Transcriba todas las filas siguientes, línea por línea, sin alterar nada.

::::::

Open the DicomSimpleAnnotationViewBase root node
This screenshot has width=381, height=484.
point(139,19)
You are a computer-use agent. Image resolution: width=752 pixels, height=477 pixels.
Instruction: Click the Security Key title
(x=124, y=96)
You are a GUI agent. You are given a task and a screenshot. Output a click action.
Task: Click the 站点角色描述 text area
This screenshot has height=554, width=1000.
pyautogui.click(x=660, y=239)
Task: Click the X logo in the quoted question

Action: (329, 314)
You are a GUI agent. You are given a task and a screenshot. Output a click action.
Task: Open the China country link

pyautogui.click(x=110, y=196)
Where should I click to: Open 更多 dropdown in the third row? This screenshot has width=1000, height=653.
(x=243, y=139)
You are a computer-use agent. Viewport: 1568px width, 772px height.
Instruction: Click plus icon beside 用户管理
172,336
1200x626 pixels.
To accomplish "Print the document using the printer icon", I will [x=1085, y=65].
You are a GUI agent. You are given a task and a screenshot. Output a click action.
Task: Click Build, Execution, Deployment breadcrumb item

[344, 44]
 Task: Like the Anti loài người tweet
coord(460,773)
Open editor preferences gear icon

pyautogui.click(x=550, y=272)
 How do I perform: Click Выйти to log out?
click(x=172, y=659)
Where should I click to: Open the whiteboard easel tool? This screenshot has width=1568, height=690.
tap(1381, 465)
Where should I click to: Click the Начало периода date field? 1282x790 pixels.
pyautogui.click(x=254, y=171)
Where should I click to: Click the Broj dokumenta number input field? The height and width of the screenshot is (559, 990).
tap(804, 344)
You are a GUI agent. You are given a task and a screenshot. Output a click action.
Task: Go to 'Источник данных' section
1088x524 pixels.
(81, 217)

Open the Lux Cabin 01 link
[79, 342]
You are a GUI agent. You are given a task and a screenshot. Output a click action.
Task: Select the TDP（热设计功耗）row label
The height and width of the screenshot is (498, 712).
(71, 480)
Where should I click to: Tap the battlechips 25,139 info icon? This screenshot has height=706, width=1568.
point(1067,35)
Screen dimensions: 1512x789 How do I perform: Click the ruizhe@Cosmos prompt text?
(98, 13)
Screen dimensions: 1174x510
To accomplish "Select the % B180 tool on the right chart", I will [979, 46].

::::::

### SOLUCIÓN MÁS ABAJO
Open the DicomSimpleAnnotationViewBase root node
This screenshot has width=381, height=484.
point(139,19)
You are a computer-use agent. Image resolution: width=752 pixels, height=477 pixels.
Instruction: Click the Security Key title
(x=124, y=96)
You are a GUI agent. You are given a task and a screenshot. Output a click action.
Task: Click the 站点角色描述 text area
This screenshot has height=554, width=1000.
pyautogui.click(x=660, y=239)
Task: Click the X logo in the quoted question

Action: (329, 314)
You are a GUI agent. You are given a task and a screenshot. Output a click action.
Task: Open the China country link

pyautogui.click(x=110, y=196)
Where should I click to: Open 更多 dropdown in the third row? This screenshot has width=1000, height=653.
(x=243, y=139)
You are a computer-use agent. Viewport: 1568px width, 772px height.
Instruction: Click plus icon beside 用户管理
172,336
1200x626 pixels.
To accomplish "Print the document using the printer icon", I will [x=1085, y=65].
You are a GUI agent. You are given a task and a screenshot. Output a click action.
Task: Click Build, Execution, Deployment breadcrumb item

[344, 44]
 Task: Like the Anti loài người tweet
coord(460,773)
Open editor preferences gear icon

pyautogui.click(x=550, y=272)
 How do I perform: Click Выйти to log out?
click(x=172, y=659)
Where should I click to: Open the whiteboard easel tool? This screenshot has width=1568, height=690.
tap(1381, 465)
Where should I click to: Click the Начало периода date field? 1282x790 pixels.
pyautogui.click(x=254, y=171)
Where should I click to: Click the Broj dokumenta number input field? The height and width of the screenshot is (559, 990).
tap(804, 344)
You are a GUI agent. You are given a task and a screenshot. Output a click action.
Task: Go to 'Источник данных' section
1088x524 pixels.
(81, 217)

Open the Lux Cabin 01 link
[79, 342]
You are a GUI agent. You are given a task and a screenshot. Output a click action.
Task: Select the TDP（热设计功耗）row label
The height and width of the screenshot is (498, 712).
(71, 480)
Where should I click to: Tap the battlechips 25,139 info icon? This screenshot has height=706, width=1568.
point(1067,35)
Screen dimensions: 1512x789 How do I perform: Click the ruizhe@Cosmos prompt text?
(98, 13)
Screen dimensions: 1174x510
To accomplish "Select the % B180 tool on the right chart", I will [979, 46].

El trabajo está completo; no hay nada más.